- Source document -
--- START ---

Authenticity of dialogue vs. alienating the reader

by Caitlin Kerrigan
9th August 2014

So I'm currently writing a medical drama. Basically it revolves around two doctors - one who becomes the victim in a rail accident, the other who is a first responder to the accident. The novel rotates around the way both their lives change following the accident - both physically and mentally - and the way their shared trauma forges a friendship between the pair.

The problem I'm having is because I'm writing this from the point-of-view of not one, but two doctors, is that a lot of medical terminology is slipping into it, just by the virtue of them being doctors. I'm a bit worried if I write too much in medical lingo, that anyone who might read it might be alienated by it. At the same time, I feel like if I alter my language too much, it might not feel authentic.

Does anyone have any suggestions as how to balance the two? How much medical lingo do you think the general populace would understand?

Thanks.

Replies

Have you read Robin Cook's 'Coma'? Or Patricia Cornwell? Both those author's seem to include quite a lot of medical terminology without alienating readers.

--- END ---

- Data for analysis -
--- START ---

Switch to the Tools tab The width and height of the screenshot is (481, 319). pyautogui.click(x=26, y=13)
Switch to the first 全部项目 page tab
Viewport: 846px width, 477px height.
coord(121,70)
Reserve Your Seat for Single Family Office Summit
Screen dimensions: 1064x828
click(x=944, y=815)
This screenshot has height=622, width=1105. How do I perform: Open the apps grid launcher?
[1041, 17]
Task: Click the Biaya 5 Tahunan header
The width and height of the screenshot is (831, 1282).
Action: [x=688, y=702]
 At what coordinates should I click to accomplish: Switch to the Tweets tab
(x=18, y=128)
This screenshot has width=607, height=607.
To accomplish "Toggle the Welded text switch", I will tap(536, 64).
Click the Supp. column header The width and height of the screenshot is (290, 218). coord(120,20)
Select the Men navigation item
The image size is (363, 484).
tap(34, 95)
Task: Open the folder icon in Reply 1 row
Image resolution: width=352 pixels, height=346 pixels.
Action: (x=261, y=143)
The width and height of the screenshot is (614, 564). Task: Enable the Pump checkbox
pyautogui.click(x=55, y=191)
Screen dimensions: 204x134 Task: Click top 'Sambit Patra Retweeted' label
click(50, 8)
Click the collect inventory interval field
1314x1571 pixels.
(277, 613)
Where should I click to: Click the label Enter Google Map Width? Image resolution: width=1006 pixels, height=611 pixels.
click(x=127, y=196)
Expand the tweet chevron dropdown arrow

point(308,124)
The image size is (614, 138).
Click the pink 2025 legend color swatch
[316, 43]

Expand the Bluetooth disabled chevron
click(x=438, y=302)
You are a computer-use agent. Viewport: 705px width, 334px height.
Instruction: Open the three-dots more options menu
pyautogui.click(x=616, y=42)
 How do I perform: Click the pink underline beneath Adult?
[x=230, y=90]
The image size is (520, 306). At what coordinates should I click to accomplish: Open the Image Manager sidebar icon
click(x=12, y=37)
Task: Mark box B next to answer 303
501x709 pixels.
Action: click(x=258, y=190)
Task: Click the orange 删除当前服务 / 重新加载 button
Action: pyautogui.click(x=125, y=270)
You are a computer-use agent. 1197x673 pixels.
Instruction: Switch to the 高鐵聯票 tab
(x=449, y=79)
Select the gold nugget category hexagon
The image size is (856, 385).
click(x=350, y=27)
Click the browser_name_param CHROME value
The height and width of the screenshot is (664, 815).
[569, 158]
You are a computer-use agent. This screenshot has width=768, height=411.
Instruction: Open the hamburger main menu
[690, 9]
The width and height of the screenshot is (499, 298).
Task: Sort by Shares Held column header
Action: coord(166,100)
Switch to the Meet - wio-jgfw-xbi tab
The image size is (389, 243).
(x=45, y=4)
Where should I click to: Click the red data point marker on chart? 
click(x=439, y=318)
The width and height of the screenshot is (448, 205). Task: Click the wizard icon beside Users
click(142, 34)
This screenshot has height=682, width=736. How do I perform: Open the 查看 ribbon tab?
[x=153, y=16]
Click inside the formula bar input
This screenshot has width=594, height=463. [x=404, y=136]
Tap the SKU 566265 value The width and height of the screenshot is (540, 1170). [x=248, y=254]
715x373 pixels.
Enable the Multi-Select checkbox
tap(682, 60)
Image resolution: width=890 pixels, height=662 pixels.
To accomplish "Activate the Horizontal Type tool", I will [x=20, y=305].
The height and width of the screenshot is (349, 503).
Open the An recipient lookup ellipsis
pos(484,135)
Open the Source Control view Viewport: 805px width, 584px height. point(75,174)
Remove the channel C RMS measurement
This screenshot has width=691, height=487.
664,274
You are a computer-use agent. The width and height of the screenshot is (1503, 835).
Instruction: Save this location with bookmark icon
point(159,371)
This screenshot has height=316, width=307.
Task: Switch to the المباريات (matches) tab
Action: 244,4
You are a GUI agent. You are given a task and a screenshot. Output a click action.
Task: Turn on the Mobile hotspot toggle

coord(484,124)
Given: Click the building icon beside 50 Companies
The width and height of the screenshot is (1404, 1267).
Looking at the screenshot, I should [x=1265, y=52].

--- END ---

- Required tasks -
**a)** Answer these questions from the forum post about medical dialogue in fiction:
(i) What kind of novel is the writer working on?
(ii) In what kind of accident does one of the two doctors become a victim?
(iii) Which two authors does the reply suggest?
**b)** Decide whether each statement agrees with the forum post about medical dialogue in fiction, and back each answer with the deciding words quoted from the post.
(i) The novel is written from the point of view of one doctor.
(ii) The post is dated in August 2014.
(iii) The reply mentions a book by Robin Cook.
**c)** Resume the forum post about medical dialogue in fiction from its last sentence.

- Expected outputs -
**a)**
(i) A medical drama.
(ii) A rail accident.
(iii) Robin Cook and Patricia Cornwell.

**b)**
(i) No: "I'm writing this from the point-of-view of not one, but two doctors"
(ii) Yes: "9th August 2014"
(iii) Yes: "Have you read Robin Cook's 'Coma'?"

**c)**
I understand it is difficult, though. I wanted to try getting readers to feel how necessary to life horses were in the 19th century. Problem is that in those times most people had regular contact with them so there was a lot of what a friend of mine calls 'assumed knowledge' - it was common sense you didn't creep up behind a strange horse and give it a friendly slap on the backside.

We've lost that knowledge today, and you generally wouldn't have one character explain something horse-related to another, and thus the reader, because in real life he wouldn't need to. Since dealing with equines is a fairly physical thing anyway I tried to explain by character action in the narrative rather than in conversation, and that might work in some way for you.

Best of luck :)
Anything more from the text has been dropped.